Former et dématérialiser

Mais qui dit administration dit paperasse. Et dans l’amphithéâtre de l’hôtel de la CoVe, les papiers s’empilent, s’additionnent et se multiplient par le nombre de conseillers communautaires. Résultat de l’opération : un zéro pointé en matière d’écologie. “Quand évitera-t-on la pollution papier et se dotera-t-on de tablettes ?”, demande ainsi Guy Girard, le maire de Crillon-le-Brave. Le président Francis Adolphe ne se soustrait pas à cette éventualité : “C’est l’avenir, c’est prévu”, répond-il, nous allons dématérialiser le plus possible. C’est une demande clairement faite au service informatique et ça nécessitera un minimum de formation.”

Formation, justement, dont quelques élus semblent friands. Avant de se servir d’une tablette numérique, ne doivent-ils pas d’abord savoir lire des documents joints et encore utiliser correctement le site dédié aux élus de la Cove ? A cet effet, Louis Bonnet, élu de l’opposition mazanaise, est demandeur de cours de rattrapage : “Peut-on envisager une formation parce qu’on a parfois du mal à ouvrir les fichiers que l’on reçoit ?”

A défaut d’offrir une hotline à ses vice-présidents et conseillers communautaires, Francis Adolphe les invite à se diriger (pas naviguer) sur le site de la CoVe, sis route de Mazan. Là, ils devraient trouver un service informatique compétent, qui se chargera sans doute de répertorier toutes les FAQ (frequently asked questions) des élus. Tout un programme.

Côté Gare: Les “Voyages Arnaud” pour le Parking relais.

Le candidat Voyages Arnaud, en groupement avec les Cars Lieutaud, a été choisi comme attributaire du futur contrat de délégation de service public (DSP) portant sur l’exploitation du service de transport public collectif de voyageurs sur les communes de la Cove et trois communes limitrophes. La convention de délégation de service public doit prendre effet au 1er décembre 2014 pour une durée de 7 ans et 1 mois, et donc se terminer au 31 décembre 2021.

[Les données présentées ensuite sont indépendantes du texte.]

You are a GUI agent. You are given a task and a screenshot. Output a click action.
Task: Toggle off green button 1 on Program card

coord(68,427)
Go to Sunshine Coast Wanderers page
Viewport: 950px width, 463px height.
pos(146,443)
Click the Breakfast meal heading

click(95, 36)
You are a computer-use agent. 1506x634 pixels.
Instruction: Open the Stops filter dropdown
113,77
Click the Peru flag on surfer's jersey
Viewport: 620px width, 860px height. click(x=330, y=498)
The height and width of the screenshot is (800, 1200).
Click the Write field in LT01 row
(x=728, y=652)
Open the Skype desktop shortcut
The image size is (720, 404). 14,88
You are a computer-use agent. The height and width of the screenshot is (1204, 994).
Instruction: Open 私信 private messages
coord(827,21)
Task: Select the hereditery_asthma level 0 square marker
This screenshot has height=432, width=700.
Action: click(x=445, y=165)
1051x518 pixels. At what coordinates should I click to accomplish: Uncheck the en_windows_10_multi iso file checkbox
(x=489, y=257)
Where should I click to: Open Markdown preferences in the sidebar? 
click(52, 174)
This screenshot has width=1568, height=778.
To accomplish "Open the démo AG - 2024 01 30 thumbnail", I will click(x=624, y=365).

Outre l’exploitation et la gestion de l’ensemble des lignes (régulières, services scolaires et transports à la demande) du réseau de transport public, le délégataire devra aussi mettre en œuvre des navettes parking relais, étroitement liées à la réouverture de la gare, prévue pour le 1er décembre prochain. Les parkings relais, justement, voilà “un problème complexe”, relève le conseiller et député Julien Aubert, demandant une explication du dispositif. “Si le fret s’en va, on aura des possibilités de créer des parkings du côté Bel Air, dit Francis Adolphe. On n’est pas contre le fret mais contre le fret en centre-ville.” Mais quelle alternative si le fret ne part pas? “Des choses nous échappent, il faut nous laisser quelques mois”, répond encore le président, alors que Léopold Meynaud se félicite de cette DSP, qui “va dans le sens du développement des transports en commun”.

Côté aérodrome: ” Les hélicoptères iront voler plus loin”.

“Avez-vous décidé de prendre une décision?” C’est la question de Julien Aubert à Francis Adolphe, au sujet de l’aérodrome Edgar-Soumille. En clair, l’association Héli-club du Ventoux a-t-elle bien obtenu une boîte aux lettres sur le site, ou non? Dans l’assemblée lundi soir, deux représentants des associations de riverains (notre édition du 2 septembre dernier) écoutent la réponse du président de la CoVe. En substance, il indique qu’aucune autorisation n’a encore été donnée à l’Héli-club du Ventoux pour s’installer, même administrativement, à l’aérodrome. Même dans le cas où l’association obtiendrait cette fameuse adresse, ses hélicoptères ne seraient pas basés à Carpentras. C’est d’ailleurs ce qui doit figurer dans une convention toujours en cours d’élaboration. “Ne pas donner la possibilité de se réunir à l’aérodrome n’empêchera pas les hélicoptères de le survoler, fait remarquer Francis Adolphe. Mon idée, c’était plutôt de leur accorder quelque chose en leur demandant d’aller voler plus loin.”

Voilà qui devrait rassurer les riverains, loin de partager l’avis de la conseillère RBM Jeanne Yvan: “Les riverains savent que s’installer à proximité d’un aérodrome, ça va faire du bruit, notait-elle en effet. Il faut que Carpentras s’ouvre: pourquoi se fermer à des possibilités de développement de l’aérodrome?”